What to do ->
Find the line with "Click Отправить на модерацию button" in the data below. Repeat it and every line after it up to the end, exactly, but drop the pictures.
(Given data Opens)
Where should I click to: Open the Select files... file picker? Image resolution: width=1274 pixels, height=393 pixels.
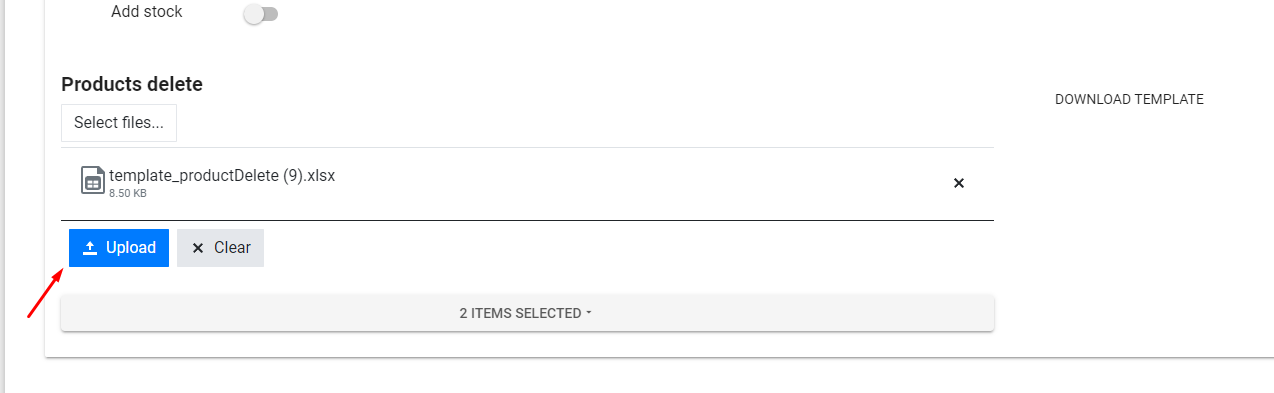[119, 122]
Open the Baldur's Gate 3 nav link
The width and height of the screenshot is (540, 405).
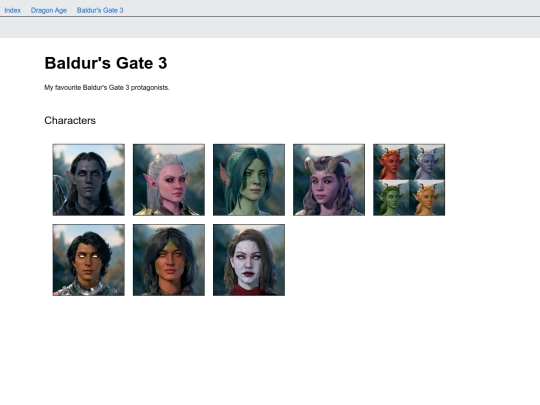click(100, 10)

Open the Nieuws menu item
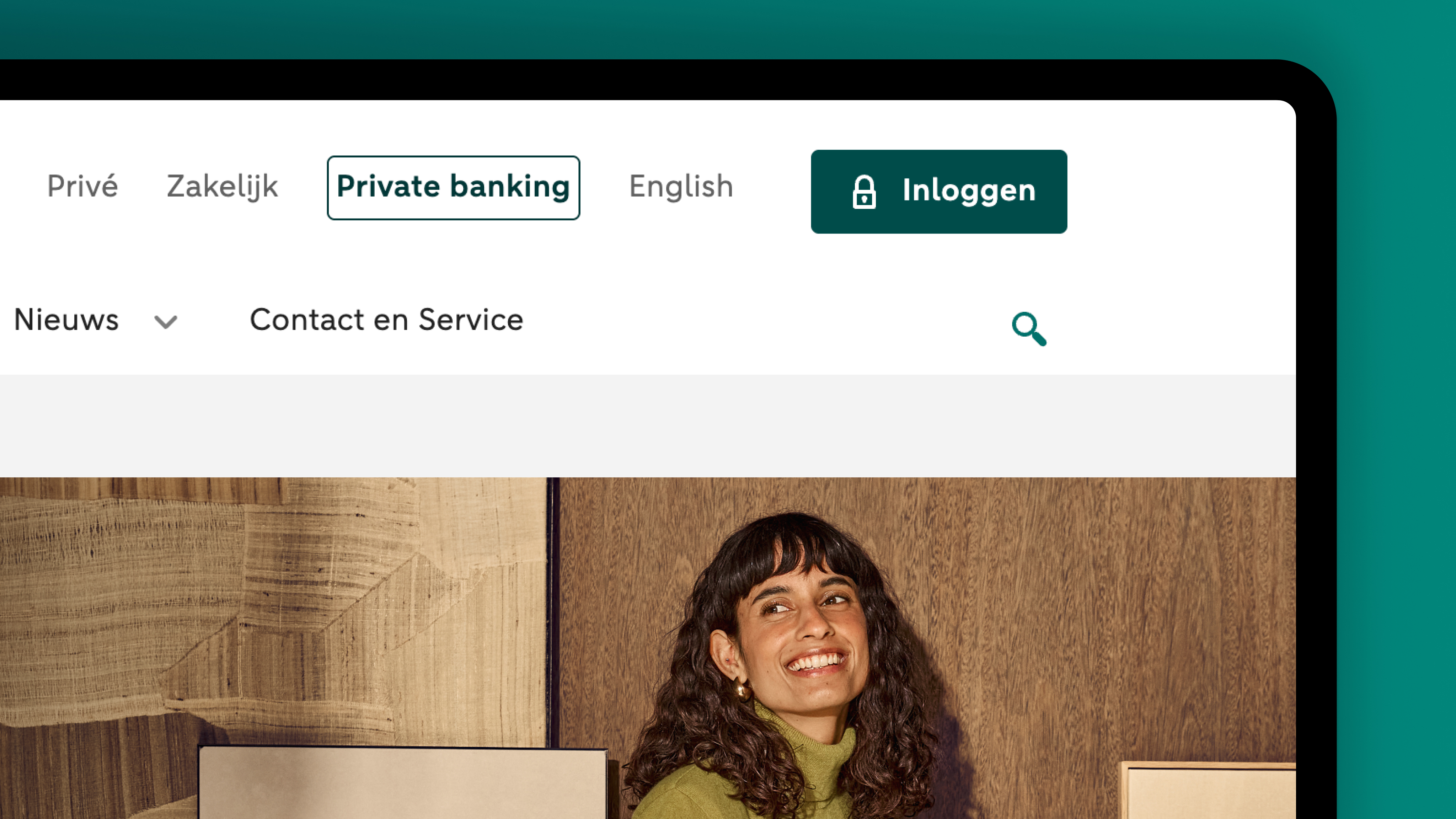[x=66, y=320]
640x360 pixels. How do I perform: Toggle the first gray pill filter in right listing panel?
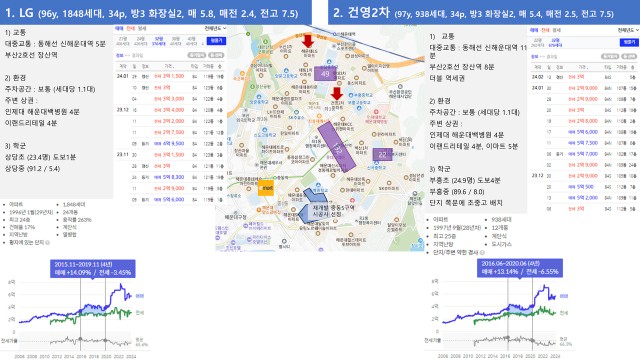[610, 56]
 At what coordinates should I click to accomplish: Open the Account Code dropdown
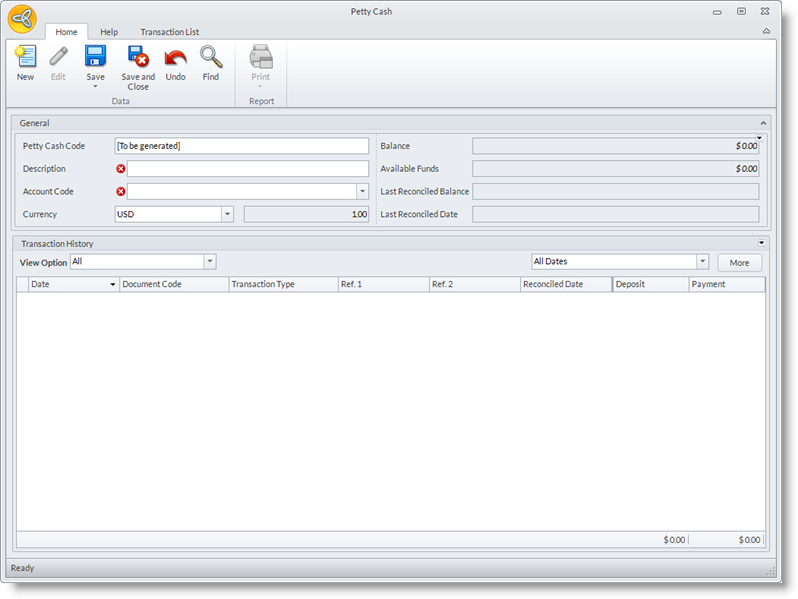361,191
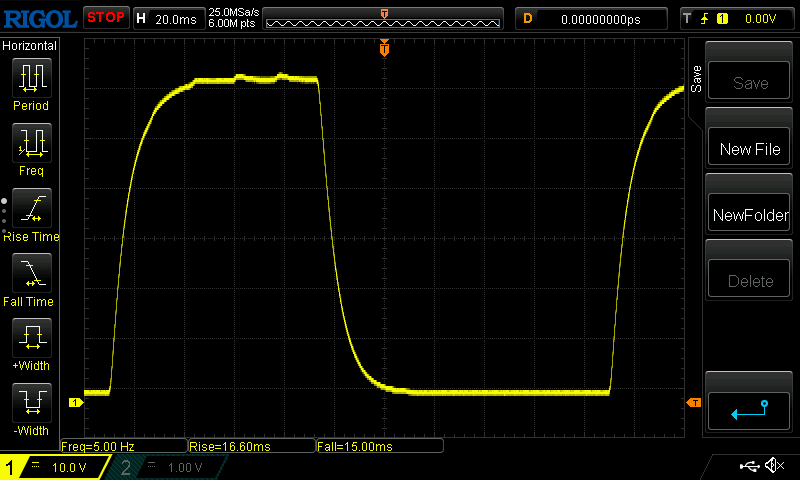Select the -Width measurement icon
Screen dimensions: 800x480
31,404
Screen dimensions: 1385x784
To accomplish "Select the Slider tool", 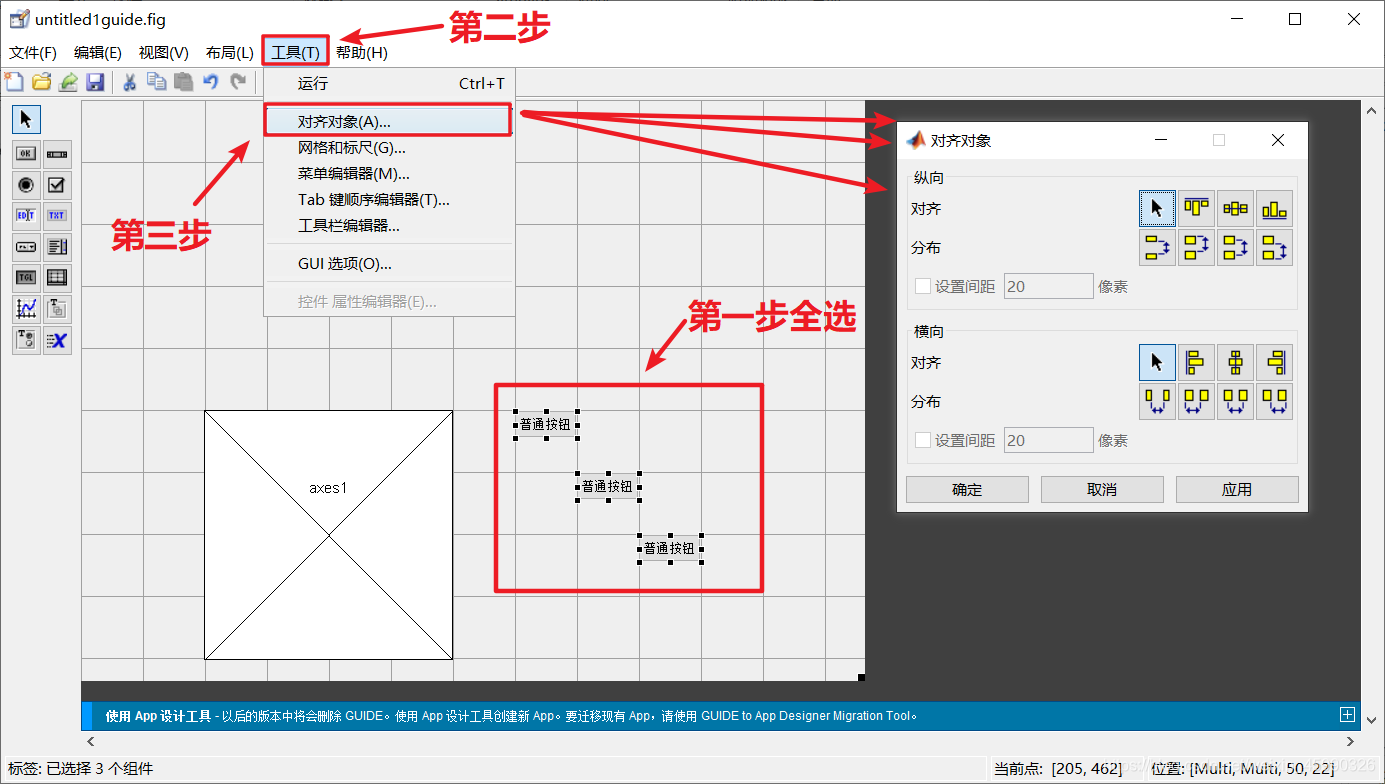I will point(57,153).
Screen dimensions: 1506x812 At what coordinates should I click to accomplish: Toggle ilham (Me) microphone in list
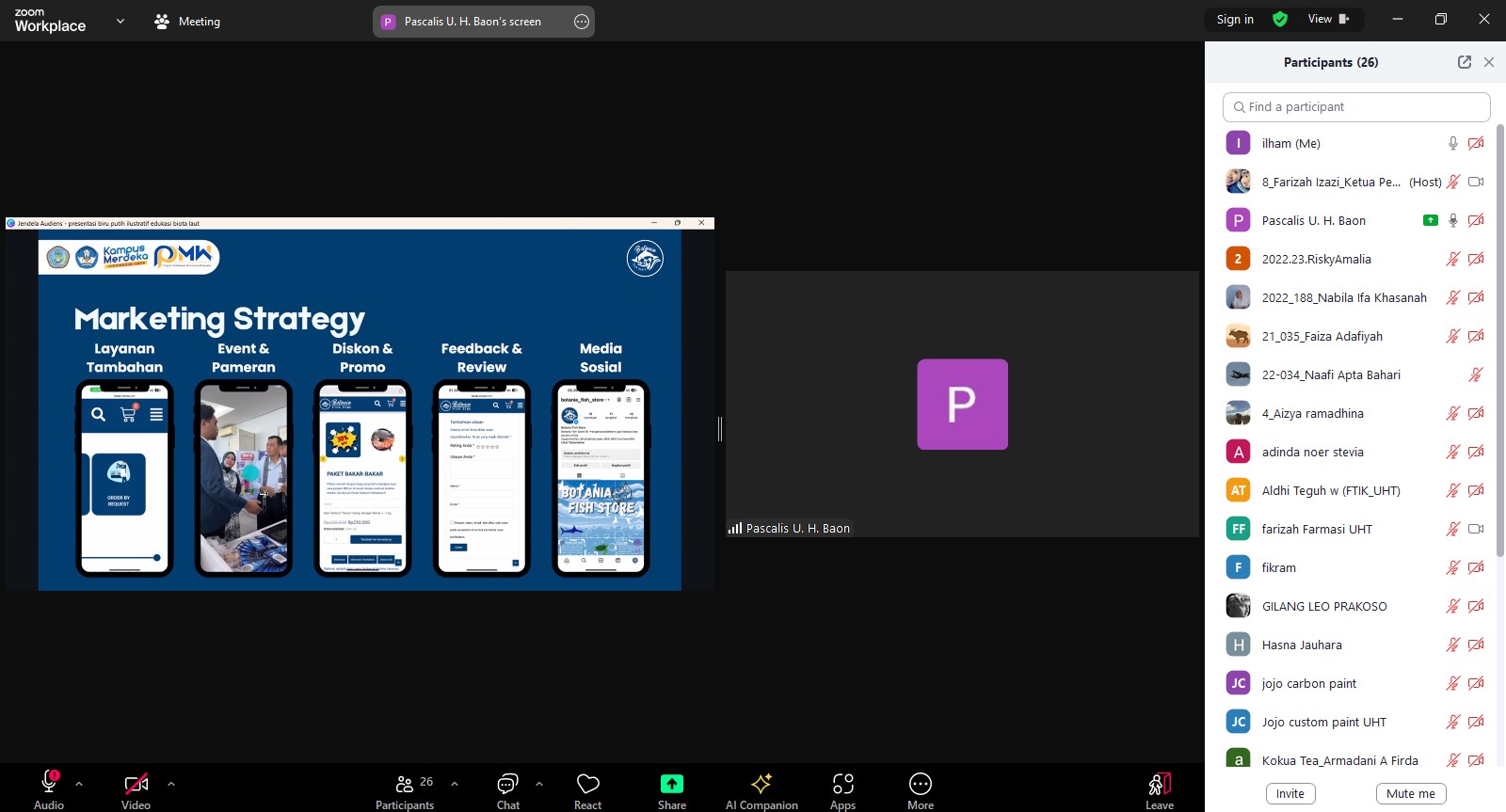point(1452,143)
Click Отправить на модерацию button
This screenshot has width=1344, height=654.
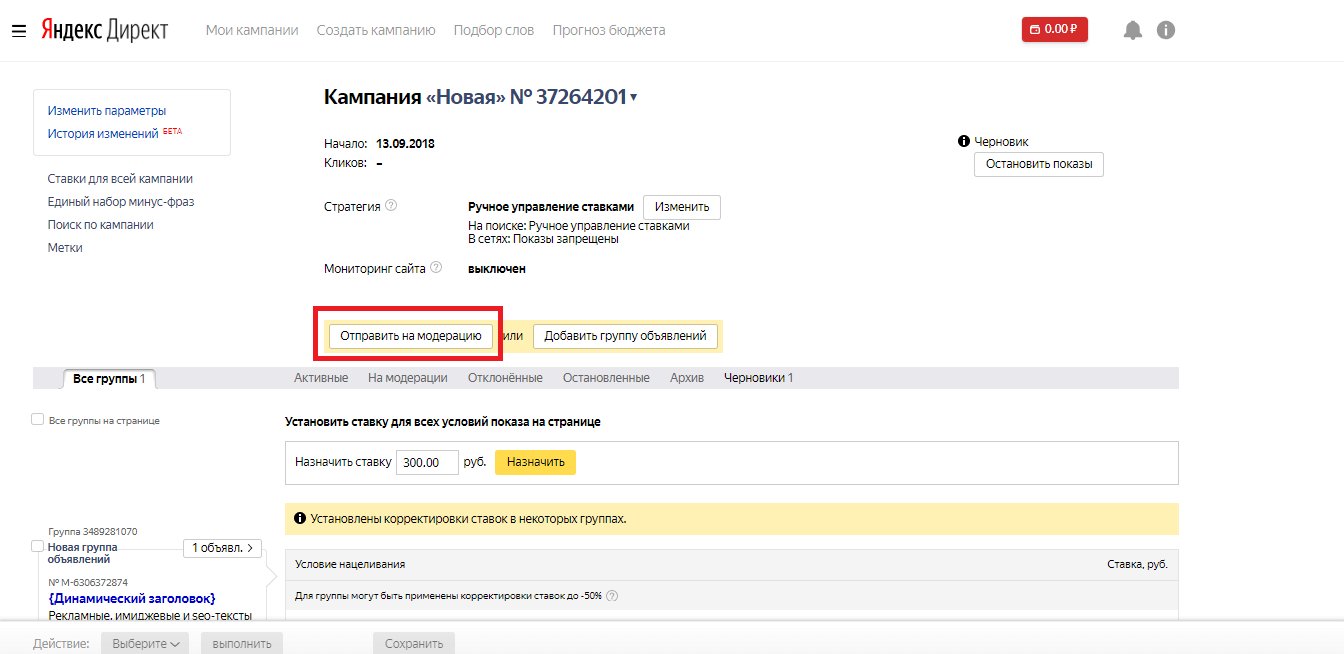click(x=410, y=336)
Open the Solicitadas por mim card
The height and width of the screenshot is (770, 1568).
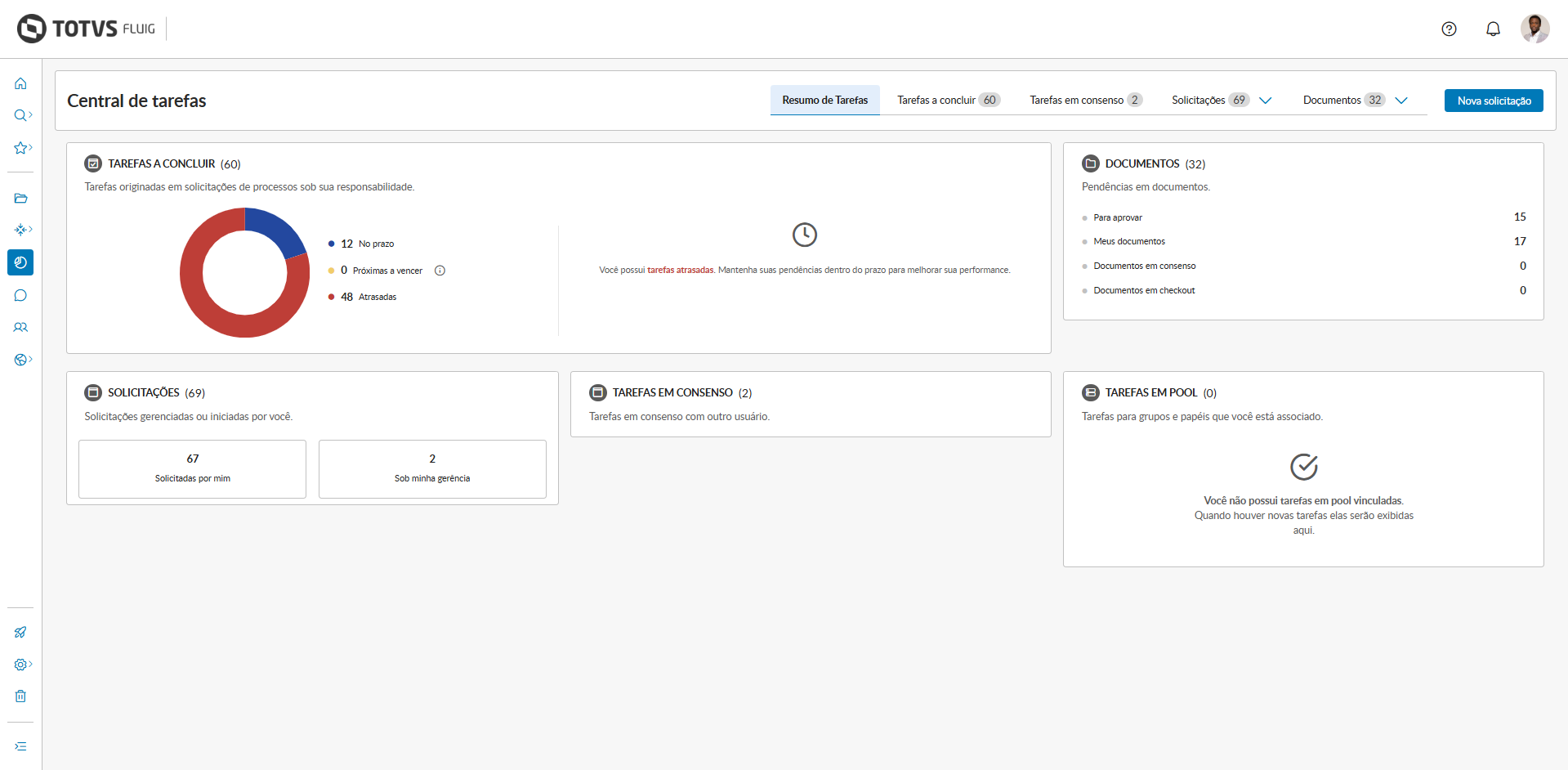(193, 468)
(Given data Closes)
Output ->
Click Отправить на модерацию button
This screenshot has width=1344, height=654.
click(x=410, y=336)
Open the Solicitadas por mim card
The height and width of the screenshot is (770, 1568).
(193, 468)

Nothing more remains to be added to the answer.